There were certainly Methodists in the area at the beginning of the 19th century. Wesleyans from West Bromwich undertook missionary work among the workforce at Matthew Boulton's Soho works from about 1820. As a result of their success Benson Road Nineveh Chapel was built. It stood immediately west of Benson School. Opened in 1822 in a purpose-built brick building faced with stucco, there was accommodation for over 200 worshippers. The chapel was enlarged twice in the following years. By the outbreak of the Second World War membership had slumped and the chapel closed in 1958.

 

 

All Saints' Church was built east of Nineveh, but as the population grew and housing was increasingly built in the area from the mid-19th century, the church set up a large number of chapels and mission rooms around the district, including the Nineveh schoolroom which stood opposite Benson School.

 

When the parish was set up, it was very extensive covering as it did a large area a large part of the unpopulated Birmingham Heath. However, as the population grew after 1850, the church built a large number of subsidiary missions in the parish: St Simon's Mission in Heaton Street, St. Saviour's Mission in Icknield Street; Winson Street Mission, Park Road Mission, later consecrated as St Chrysostom's Church, St Michael's Mission in Camden Street, Heath Street Mission later consecrated as St Cuthbert's Church and St John's Mission in Crabtree Road to name but some.

 

Benson School. Image on Geograph SP0488 © Copyright Julian Osley and licensed for reuse under Creative Commons Licence Attribution-ShareAlike 2.0 Generic (CC BY-SA 2.0).
Benson School. Image on Geograph SP0488 © Copyright Julian Osley and licensed for reuse under Creative Commons Licence Attribution-ShareAlike 2.0 Generic (CC BY-SA 2.0).

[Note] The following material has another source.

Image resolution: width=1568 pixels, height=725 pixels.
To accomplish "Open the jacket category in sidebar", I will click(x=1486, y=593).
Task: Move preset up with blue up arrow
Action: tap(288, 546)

Nineveh Infants' School or Gibb Heath Charity School opened in 1830 with accommodation for about 60 children under a single teacher in a single room. Children generally spent about a year here.

 

By 1841 it was known as All Saints' Nineveh Infants' Church School and in 1846 was in union with the National Society. (The National Society for Promoting Religious Education is a Church of England society set up to promote the National Religion as the foundation of national education. Their mission was to found a Church school in every parish in England and Wales by providing finance, support and teachers.)

 

The school closed in 1886 and children presumably transferred to Soho Road Board School opened two years later by the Birmingham School Board. Accommodating almost 1000 children, infants and juniors, the school changed its named to Benson Road Board School when the street name was changed. For some years before World War 1 additional accommodation was taken in Nineveh Wesleyan Chapel next door. The school is still in existence.